Finding a cure – my first Twitter recipe
December 7, 2009I try not to hang round on Twitter too often, as whole days can whiz by while I’m distracted by shiny baubles, but sometimes you can find gold there – like this easy wasabi & sake cured salmon.
It’s my first Twitter recipe – I’ve been resisting actual Twitter recipe providers, as I don’t think I’d ever get my head around all the acronyms they’d need to jam any decent recipe into 140 characters.
This is basically gravlax without the dill, with a Japanesy twist. Virginia, a brilliant web designer and food blogger, tweeted that she was making this dish, and I asked her for the recipe.

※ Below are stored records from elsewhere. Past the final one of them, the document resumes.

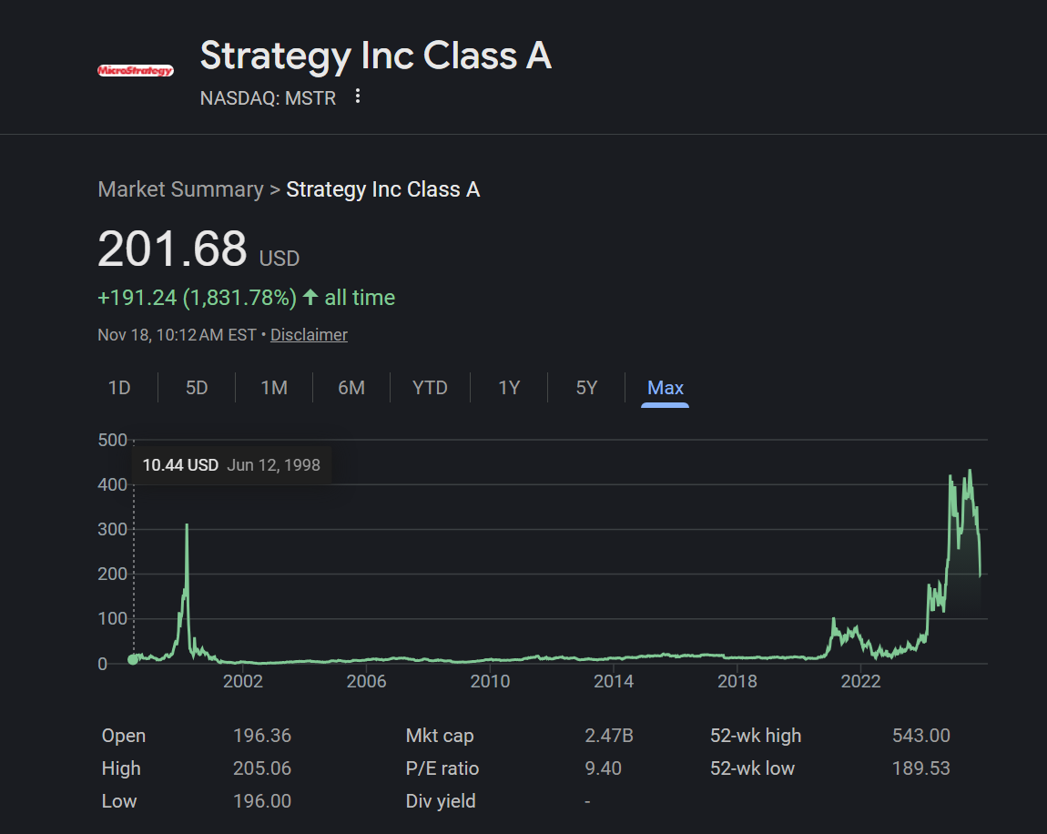Switch chart to YTD view
The width and height of the screenshot is (1047, 834).
[430, 388]
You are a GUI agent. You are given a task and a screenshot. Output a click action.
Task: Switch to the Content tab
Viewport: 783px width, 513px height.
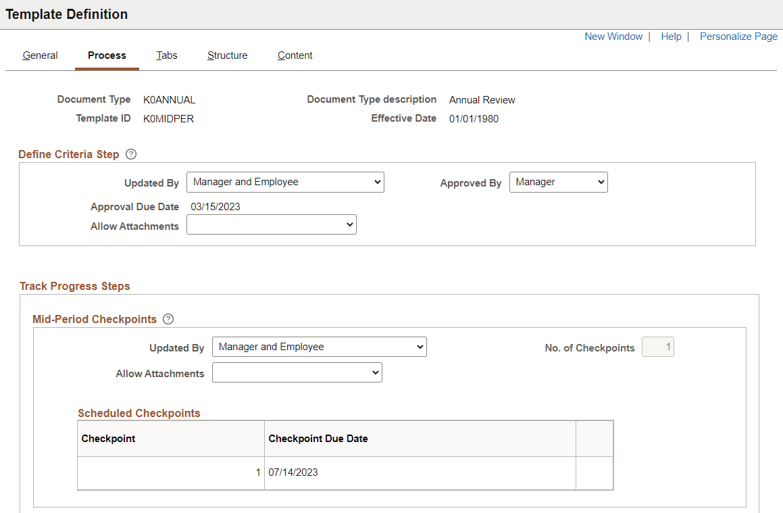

It’s so simple she could tell me with just a few tweets, but she also tells me it’s a Nigella Lawson original, so I also Googled around to find it available here, called ‘gravlax sashimi‘.
But if you can’t be bothered clicking away, just read on – preparing the whole thing takes about ten minutes max, and then it’s just a matter of waiting for the cure.

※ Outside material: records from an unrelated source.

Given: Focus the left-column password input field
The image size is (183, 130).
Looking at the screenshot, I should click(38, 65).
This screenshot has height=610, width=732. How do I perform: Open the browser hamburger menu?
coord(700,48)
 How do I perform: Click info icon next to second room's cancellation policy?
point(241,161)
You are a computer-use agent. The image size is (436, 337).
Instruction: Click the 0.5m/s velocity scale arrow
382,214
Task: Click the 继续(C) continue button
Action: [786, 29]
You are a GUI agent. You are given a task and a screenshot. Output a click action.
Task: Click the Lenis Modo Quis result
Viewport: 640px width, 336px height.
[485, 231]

The recipe here says you can leave for up to five days, which I did because we were out for a couple of nights in a row after the third day. Yesterday I unveiled and sliced the salmon up and it is delicious.

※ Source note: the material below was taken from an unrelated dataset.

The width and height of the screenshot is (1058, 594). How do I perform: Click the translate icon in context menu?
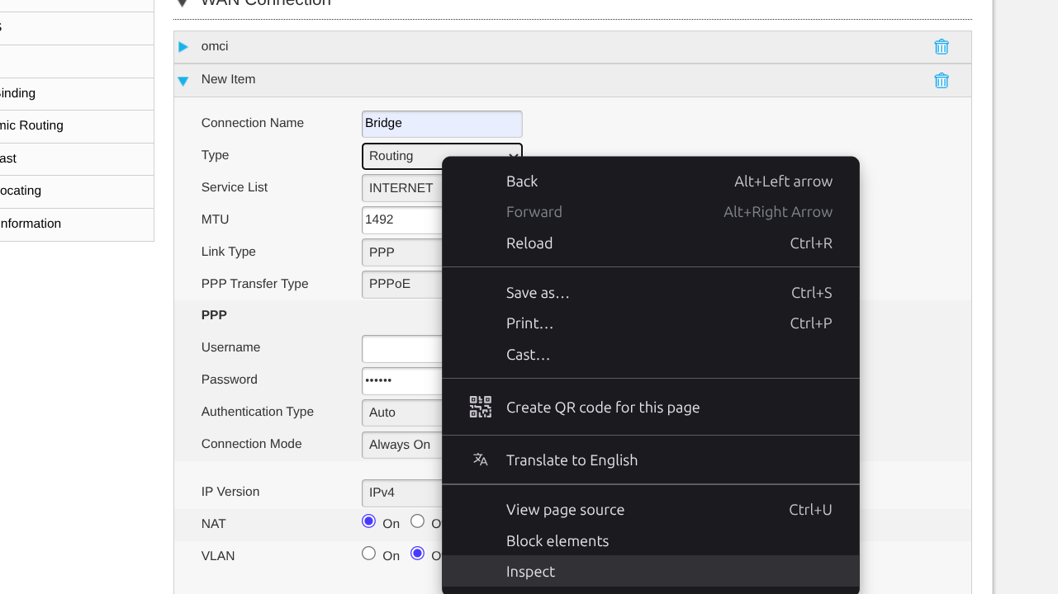click(480, 460)
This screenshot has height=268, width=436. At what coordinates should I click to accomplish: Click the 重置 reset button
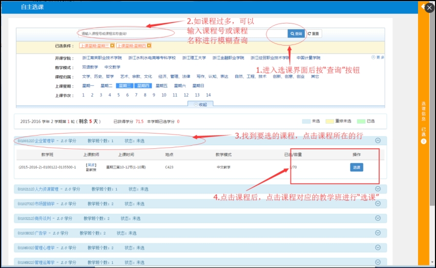[x=314, y=34]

It’s like gutsy-flavoured smoked salmon, and very silky, with the faintest wasabi tinge in the flavour. Too good. I am going to make batches of it to have on hand for Christmastide nibbles …
1. Mix 1 tbs wasabe, 3tbs caster, 1.5tbs sake, 3tbs salt into a paste.
2. Smear over both sides of a 500g salmon fillet.
3. Cover fillet & dish closely in cling wrap (tucking round the fish) and leave for three days, weighted with cans or jars or something. ‘Slice thinly and serve with other awesome things,’ as Virginia says.